Flanked by members of the Ohio Association of Professional Fire Fighters (OAPFF), Ohio Governor John Kasich signed the Michael Louis Palumbo Jr. Act (SB 27) into law, giving presumptive protections to fire fighters diagnosed with cancer.
The new law, named for a Beachwood, OH Local 2388 member diagnosed with brain cancer, the legislation presumes that the disease is a result of on-the-job exposure to a carcinogen. The law also states that cancer treatment for those fire fighters will be covered under workers compensation.
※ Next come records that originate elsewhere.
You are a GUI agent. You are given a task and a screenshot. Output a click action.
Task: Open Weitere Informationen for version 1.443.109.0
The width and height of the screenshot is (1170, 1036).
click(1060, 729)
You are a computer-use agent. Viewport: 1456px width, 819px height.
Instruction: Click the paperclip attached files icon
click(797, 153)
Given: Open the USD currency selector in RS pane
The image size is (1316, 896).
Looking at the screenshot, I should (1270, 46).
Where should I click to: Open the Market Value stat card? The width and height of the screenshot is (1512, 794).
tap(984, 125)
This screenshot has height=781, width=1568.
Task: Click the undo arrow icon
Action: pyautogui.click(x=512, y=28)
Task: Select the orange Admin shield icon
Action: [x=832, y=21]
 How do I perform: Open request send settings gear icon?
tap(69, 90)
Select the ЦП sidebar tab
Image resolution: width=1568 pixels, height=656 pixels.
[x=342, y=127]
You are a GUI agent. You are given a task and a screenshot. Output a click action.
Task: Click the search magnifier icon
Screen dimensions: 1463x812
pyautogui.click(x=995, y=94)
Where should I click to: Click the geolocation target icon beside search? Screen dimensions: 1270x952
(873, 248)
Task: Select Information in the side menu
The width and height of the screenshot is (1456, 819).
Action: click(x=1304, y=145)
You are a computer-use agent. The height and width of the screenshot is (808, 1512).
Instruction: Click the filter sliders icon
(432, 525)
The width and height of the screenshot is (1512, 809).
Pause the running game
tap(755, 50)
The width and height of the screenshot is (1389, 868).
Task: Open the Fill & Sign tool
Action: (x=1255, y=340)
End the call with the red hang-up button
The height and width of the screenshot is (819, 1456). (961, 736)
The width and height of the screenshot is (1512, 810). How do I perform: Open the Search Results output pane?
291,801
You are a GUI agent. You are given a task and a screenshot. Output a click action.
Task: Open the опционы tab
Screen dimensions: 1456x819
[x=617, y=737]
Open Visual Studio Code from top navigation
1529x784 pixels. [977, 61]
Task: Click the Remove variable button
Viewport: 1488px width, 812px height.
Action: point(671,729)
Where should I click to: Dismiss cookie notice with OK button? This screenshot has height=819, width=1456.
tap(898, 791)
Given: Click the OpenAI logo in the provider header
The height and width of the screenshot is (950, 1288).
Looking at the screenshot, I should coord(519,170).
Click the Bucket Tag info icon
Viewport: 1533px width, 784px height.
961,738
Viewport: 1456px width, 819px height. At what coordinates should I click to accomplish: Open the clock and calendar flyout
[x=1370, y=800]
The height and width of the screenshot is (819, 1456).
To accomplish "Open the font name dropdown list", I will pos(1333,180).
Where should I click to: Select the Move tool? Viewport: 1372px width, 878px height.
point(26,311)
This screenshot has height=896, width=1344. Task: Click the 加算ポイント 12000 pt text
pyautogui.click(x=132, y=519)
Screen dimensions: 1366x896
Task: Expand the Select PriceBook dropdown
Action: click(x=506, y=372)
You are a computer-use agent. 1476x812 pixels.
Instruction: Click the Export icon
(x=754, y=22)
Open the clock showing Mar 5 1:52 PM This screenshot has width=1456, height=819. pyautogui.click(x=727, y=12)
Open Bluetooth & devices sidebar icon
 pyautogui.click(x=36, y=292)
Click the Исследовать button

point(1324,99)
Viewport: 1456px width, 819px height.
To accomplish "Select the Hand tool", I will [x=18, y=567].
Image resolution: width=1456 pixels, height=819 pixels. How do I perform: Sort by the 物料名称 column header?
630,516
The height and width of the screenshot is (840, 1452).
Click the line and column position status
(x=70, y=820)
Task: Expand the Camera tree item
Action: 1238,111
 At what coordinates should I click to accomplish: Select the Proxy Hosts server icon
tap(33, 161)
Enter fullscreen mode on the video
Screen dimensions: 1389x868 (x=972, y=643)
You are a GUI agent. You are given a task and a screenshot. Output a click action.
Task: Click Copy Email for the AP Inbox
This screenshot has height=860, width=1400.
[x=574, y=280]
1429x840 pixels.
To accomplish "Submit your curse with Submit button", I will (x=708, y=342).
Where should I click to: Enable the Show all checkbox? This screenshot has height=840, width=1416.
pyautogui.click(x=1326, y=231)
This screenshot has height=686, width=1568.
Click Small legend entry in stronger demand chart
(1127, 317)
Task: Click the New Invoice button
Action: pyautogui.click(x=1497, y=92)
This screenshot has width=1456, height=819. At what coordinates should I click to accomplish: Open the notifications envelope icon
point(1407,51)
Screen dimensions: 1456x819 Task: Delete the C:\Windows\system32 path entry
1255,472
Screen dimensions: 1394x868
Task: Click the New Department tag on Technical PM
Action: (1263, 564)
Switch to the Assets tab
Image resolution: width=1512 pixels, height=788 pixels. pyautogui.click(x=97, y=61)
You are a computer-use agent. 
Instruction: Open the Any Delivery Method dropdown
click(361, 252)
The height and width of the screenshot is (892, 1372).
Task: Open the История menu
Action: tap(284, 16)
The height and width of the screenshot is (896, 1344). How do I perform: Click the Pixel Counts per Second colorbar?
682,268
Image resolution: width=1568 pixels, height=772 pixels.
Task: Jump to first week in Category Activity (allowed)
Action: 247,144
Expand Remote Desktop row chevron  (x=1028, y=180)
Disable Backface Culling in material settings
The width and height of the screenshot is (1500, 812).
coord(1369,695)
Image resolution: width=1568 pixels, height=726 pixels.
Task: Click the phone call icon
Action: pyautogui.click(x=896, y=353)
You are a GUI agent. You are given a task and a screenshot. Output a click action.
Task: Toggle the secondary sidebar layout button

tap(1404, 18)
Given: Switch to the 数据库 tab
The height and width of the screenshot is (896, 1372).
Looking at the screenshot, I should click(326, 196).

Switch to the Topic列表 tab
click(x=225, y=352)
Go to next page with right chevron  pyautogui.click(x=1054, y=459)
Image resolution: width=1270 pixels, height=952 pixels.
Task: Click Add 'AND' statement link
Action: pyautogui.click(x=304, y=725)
“Passing cancer presumption laws in every state and Canadian province has long been a top IAFF priority because it ensures that our members diagnosed with cancer will receive the treatment they need to get better,” says General President Harold Schaitberger. “I am proud of the determination our Ohio members have shown in order to pass this legislation in their state.”
“This great victory was truly a team effort,” says 8th District Vice President and former OAPFF President Mark Sanders. “OAPFF President Mike Taylor, Governmental Affairs Director Jim Carney and others made sure this legislation had the support it needed for success.”
The OAPFF has been diligently working to pass cancer presumption legislation for two decades. Several bills have been introduced over the years, but none earned as much support as the Michael Louis Palumbo Jr. Act.
The effort to pass this piece of legislation began in February 2015 when the OAPFF held a Summit on Fire Fighters’ Occupational Cancer, which included fire service leaders and state legislators. The summit earned significant media coverage and helped gather the initial support for workers compensation coverage for fire fighters diagnosed with cancer.
“When we started this process, we knew it would be difficult,” says OAPFF President Taylor. “But we were determined to pass something that would preserve the lives of our members.”
OAPFF Governmental Affairs Director Carney and others kept the momentum going, which hit a peak when Local 2388 member Michael Palumbo Jr. and his family testified about having brain cancer.
With state Senator Tom Patton (R) as its champion, SB 27 passed the Senate 32-1.
The state House amended the legislation to include language about the cancer-causing agents fire fighters are exposed to on the job. Thus, most cancers will be covered. The legislation passed 72-20.